Mineralogical evidence for multiple dust sources in an early Triassic loessite

Loessite present in a borehole into the Smith Bank Formation (early Triassic age, Central North Sea) differentiates five coeval source terranes for aerosol dust, three long distance sources and two local sources. All were active immediately following the end Permian mass extinction. Long distance sources are sedimentary, basic magmatic and acid–intermediate volcanic. Although predominantly silt‐sized and dominated by quartz with subordinate feldspars, muscovite and illite, evidence of basic and acid–intermediate magmatic/volcanic sources are pervasive. Baddeleyite is diagnostic of basic magmatism, an origin supported by enrichment of plagioclase relative to potassium feldspar. Deduction of acid–intermediate volcanism comes from the collective occurrence of irregular geometry quartz, volcanic shards, Ti‐mineralization, euhedral biotite, sanidine, the co‐occurrence of apatite and zircon, and the common occurrence of a tosuditic clay mineral.
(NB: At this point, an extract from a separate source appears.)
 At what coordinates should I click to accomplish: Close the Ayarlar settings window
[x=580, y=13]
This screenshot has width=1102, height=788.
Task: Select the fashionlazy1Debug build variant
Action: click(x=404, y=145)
The tosuditic phase occurs as an unusual diagenetic dioctahedral chlorite/smectite formed at low temperature (<45°C), during very shallow burial by the decomposition of unstable rhyo‐dacitic and andesitic grains in alkaline pore water from an adjacent lake that yielded pore fluids with a high Al:Si ratio. The Siberian Traps large igneous province is the likely source terrane for the magmatic and volcanic silt. Locally sourced clay pellets and kaolinite booklets formed from aeolian erosion of an adjacent, periodically desiccated lake‐floor and a kaolinitic regolith, respectively. Inference of a prolonged harsh, arid climate leaves no evidence of any periods of sustained humidity or climatic fluctuation, such as pedogenesis. The association between the end Permian mass extinction, emplacement and aeolian erosion of the Siberian Traps large igneous province, and location of the Smith Bank Formation in a large lacustrine endorheic basin, combine to preserve a record of prolonged harsh climate in the early Triassic.